Merry Christmas! And Brrrr!

     My brother Mark is three years younger than I am, but he's a very able guy.  He picks up new skills much quicker than I do, and has always pushed me to try new things.  

     We have been kiteboarding for about fifteen years, with some years off for various reasons.  Normal kiteboards look almost like wakeboards and can go in either direction, called "twin tips."

     However, there's always something new, and about five years ago hydrofoil, or "foil" boards were becoming very popular.  They look like short surboards, but with a "mast" attached to the bottom of the board and two wings, or "foils" on a horizontal bar (the "fuselage") below that.  
     When the foil board moves through the water, the large front foil produces lift like an airplane wing, and since water is about 800 times denser than water, that wing can be relatively small and doesn't have to move very fast.  It easily lifts the board and rider above the water's surface.
      You might well, and should, ask, "So what?"  Well, a couple of things.  First and foremost, the companies that make such equipment have found something new to $ell, and these things are not cheap.
     Second, when the board rises above the water, there is very little friction, with only the wings and mast underwater.  That means that foil boards go fast, even in very light wind.  Kite foil guys can use small kites for propulsion and be out sailing in light wind when the rest of us are whining on the beach.  
     Third, with only the wing and mast underwater, the ride is very smooth, good for old guys' knees.  The practitioners of the activity say it really feels like flying serenely a foot or two off the water.

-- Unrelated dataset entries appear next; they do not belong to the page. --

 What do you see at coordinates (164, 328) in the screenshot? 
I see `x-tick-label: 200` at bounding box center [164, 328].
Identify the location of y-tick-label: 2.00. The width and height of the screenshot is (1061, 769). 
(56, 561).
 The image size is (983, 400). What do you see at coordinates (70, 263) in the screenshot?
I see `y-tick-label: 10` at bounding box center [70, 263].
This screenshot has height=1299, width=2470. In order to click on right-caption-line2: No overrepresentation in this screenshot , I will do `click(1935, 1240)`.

     My brother Mark saw a new challenge and dove right in.  He quickly learned how to 'foil' behind a jet ski, and was soon doing it propelled by a kite.  
     OK, fine.  I tried several times behind his jet ski and got nuthin.'  Flat out nuthin,' and figured that maybe it was one sport too far.  

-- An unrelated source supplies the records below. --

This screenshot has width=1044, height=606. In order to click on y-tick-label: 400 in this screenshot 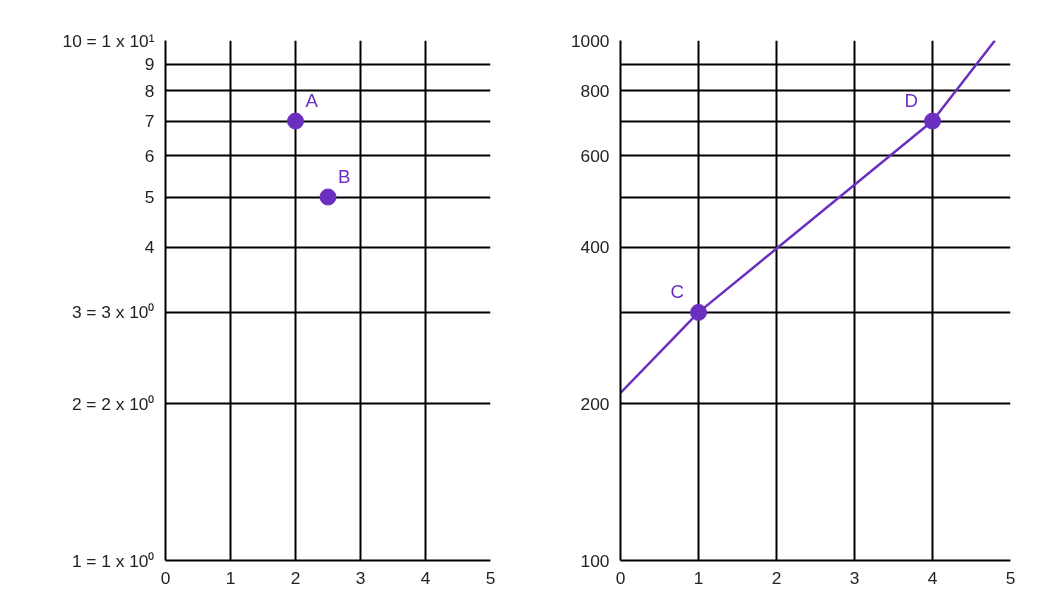, I will do `click(595, 248)`.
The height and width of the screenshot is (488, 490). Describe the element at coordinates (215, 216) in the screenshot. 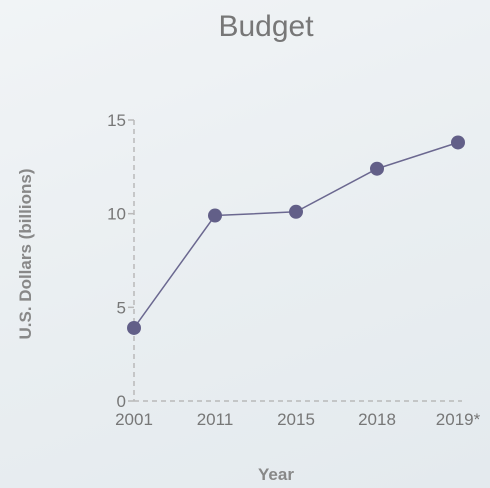

I see `data-point-2011` at that location.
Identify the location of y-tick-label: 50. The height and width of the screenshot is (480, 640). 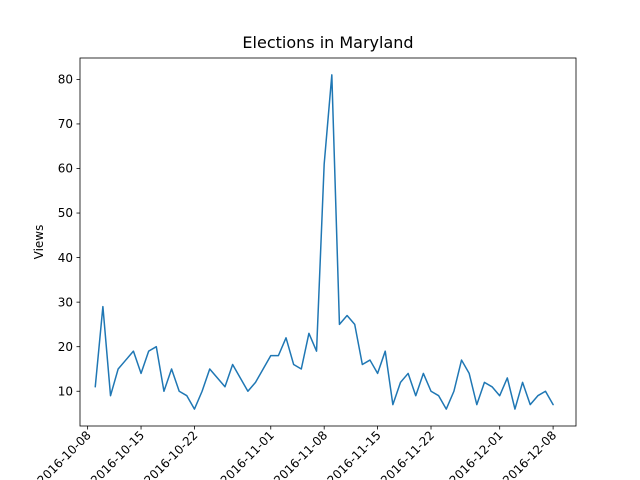
(66, 213).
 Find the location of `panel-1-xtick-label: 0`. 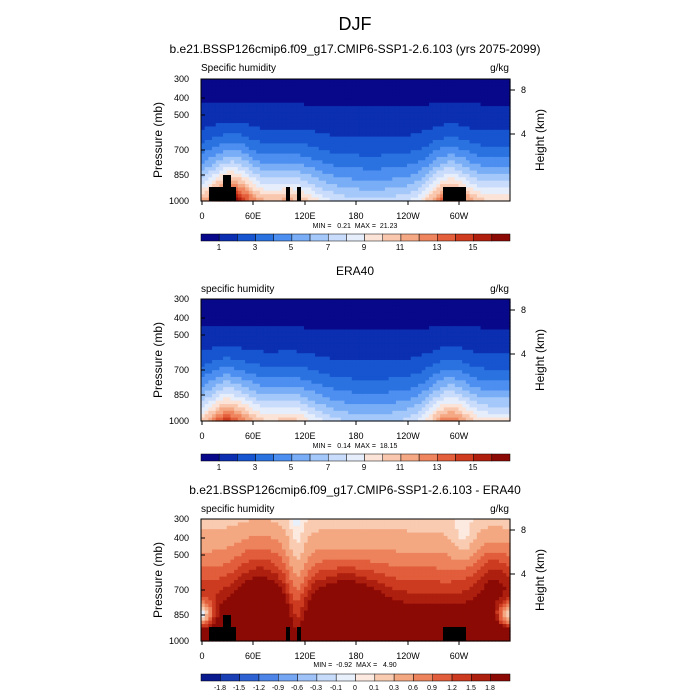

panel-1-xtick-label: 0 is located at coordinates (202, 216).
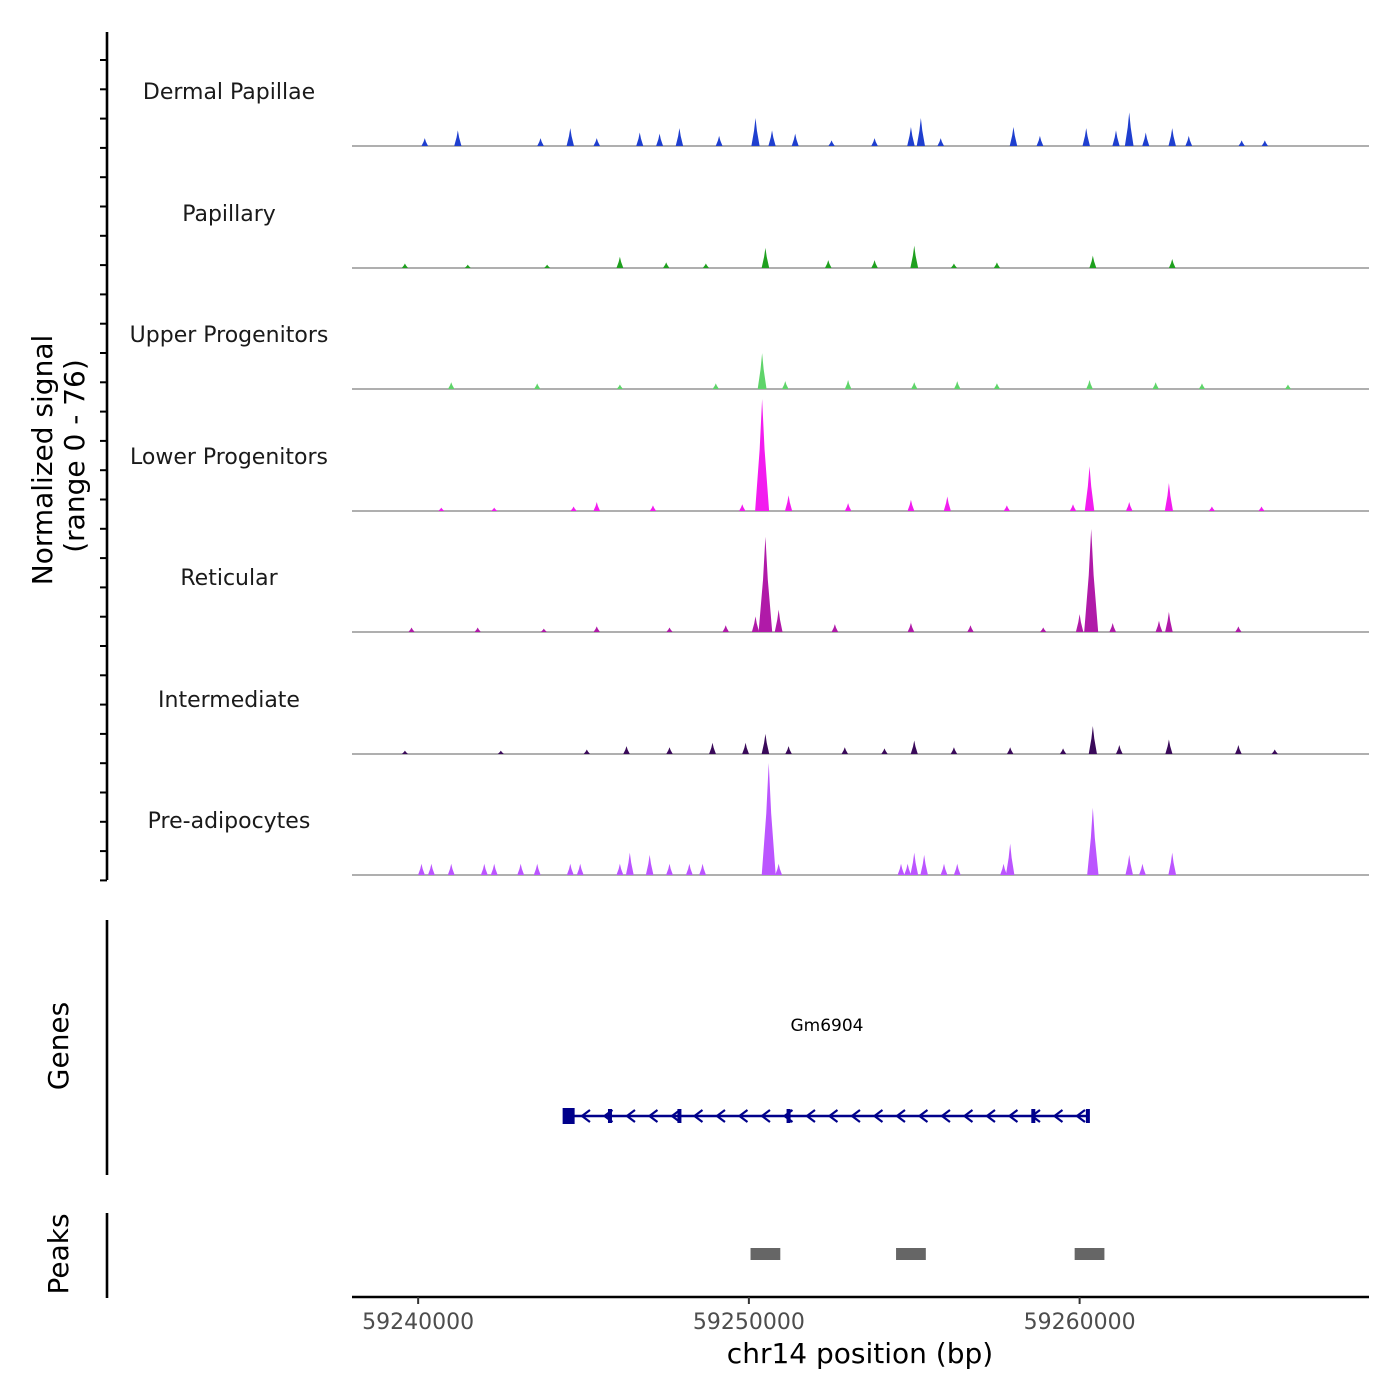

     Name something where there are ascending levels of coolness of the equipment.  OK, OK, that's dumb.  Name something where there AREN'T ascending levels of equipment coolness.  Cars?  Yep.
     Bicycles?  Ditto.
     Ironing boards?  Duh!

     OK, maybe that was a lame example.  However, as usual, there are better, newer foil boards, and Mark realized that he was being held back, and so for Christmas....

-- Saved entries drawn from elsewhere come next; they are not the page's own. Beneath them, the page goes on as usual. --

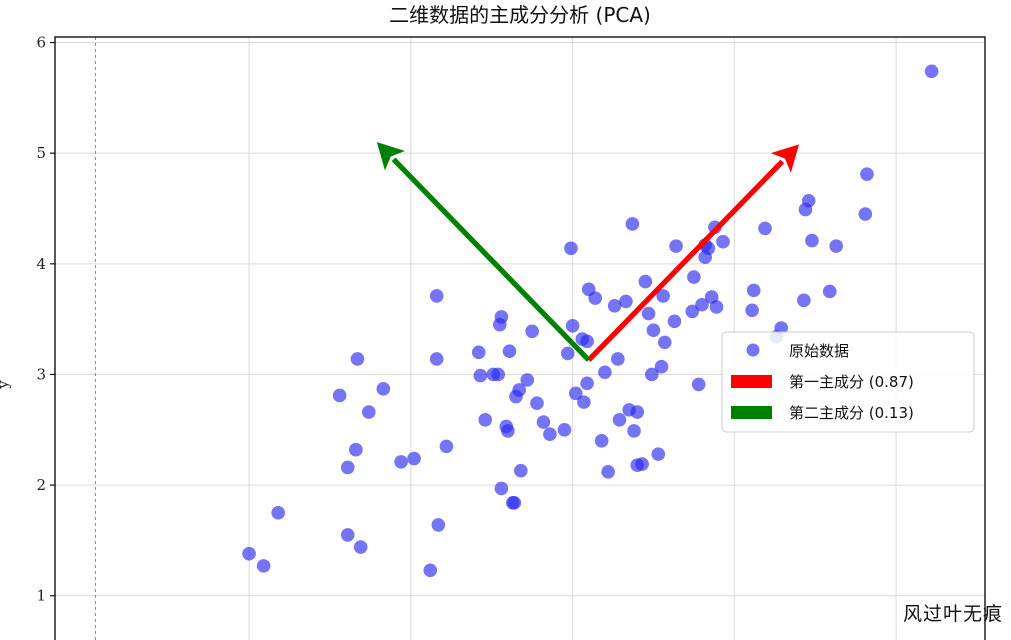  What do you see at coordinates (6, 385) in the screenshot?
I see `y-axis-label: y` at bounding box center [6, 385].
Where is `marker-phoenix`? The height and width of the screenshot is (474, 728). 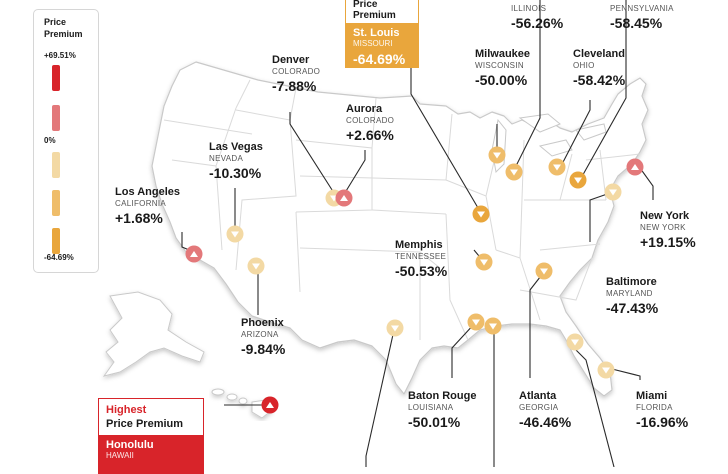
marker-phoenix is located at coordinates (256, 266).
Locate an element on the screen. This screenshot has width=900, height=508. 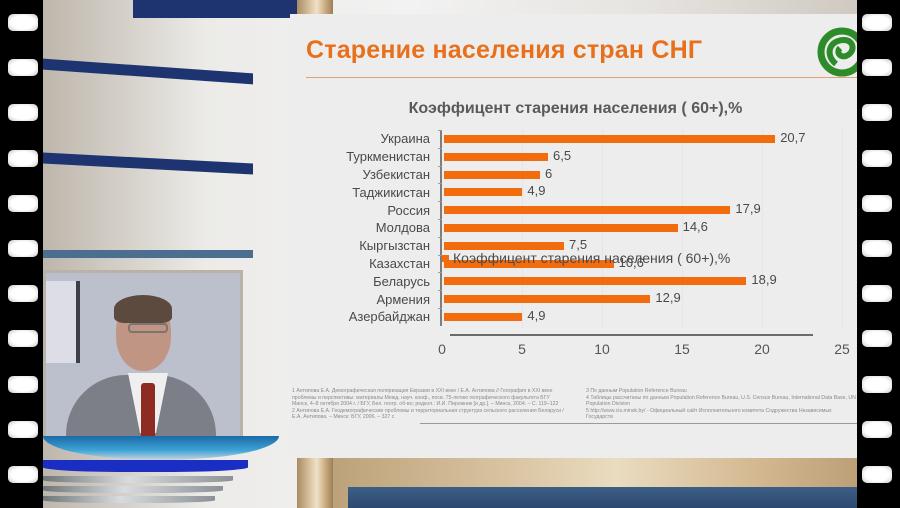
podium-blue-band is located at coordinates (146, 466).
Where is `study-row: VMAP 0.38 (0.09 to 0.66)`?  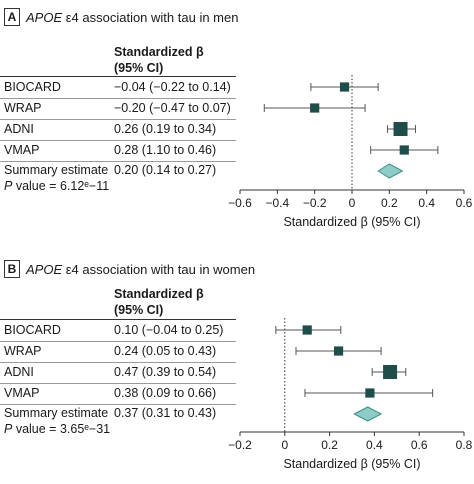
study-row: VMAP 0.38 (0.09 to 0.66) is located at coordinates (118, 394).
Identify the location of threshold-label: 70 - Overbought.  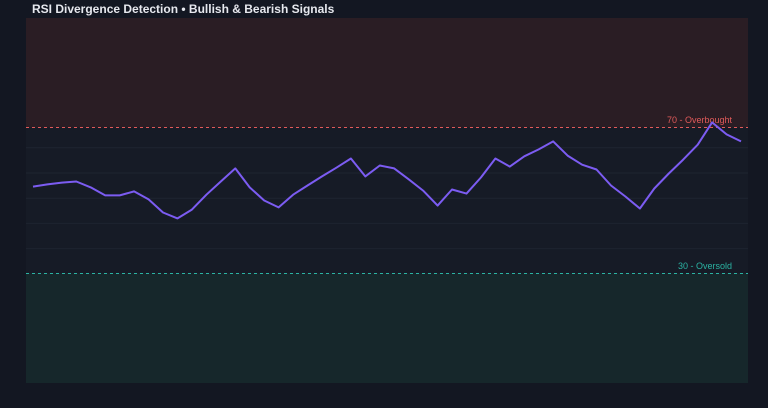
(700, 120).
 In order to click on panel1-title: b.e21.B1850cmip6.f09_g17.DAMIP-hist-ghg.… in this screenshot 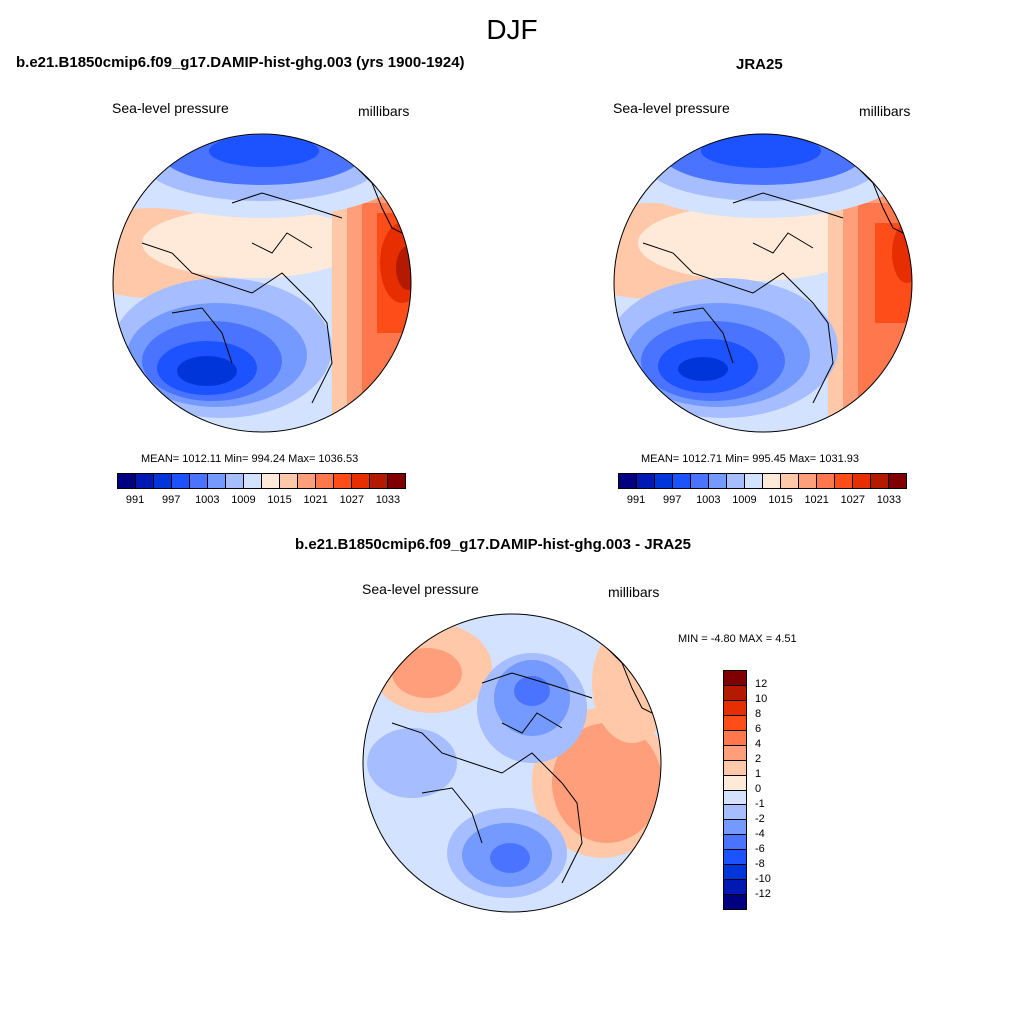, I will do `click(240, 62)`.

     YEE HAH!  I got the old one!!  Oh, yeah... the one that I could never get up on...
     Well, hope springs eternal!  These things are made for the water, right?  Remembering that our next-door neighbors are nice people, we ran next door to see if the board would at least float in their pool.
    Here in North Carolina, the winters are described as being like "running fast through a freezer without any clothes on," in other words, it gets cold, but not for long.  However, the nights have generally been right around freezing, so the water
was cold.  I mean really, really cold.  However, we had a purpose!
     So it floats!  Now we'll see if I can finally get the hang of foiling.  That's a rather large "if."
     We hope that you have had a great Christmas, and that if your neighbors aren't heating their pool you'll at least have sense enough to wear a wetsuit when you test your new foil board.  
     And Paula reminds me that people with even more sense don't jump in pools in North Carolina on Christmas.  Yeah, whatever.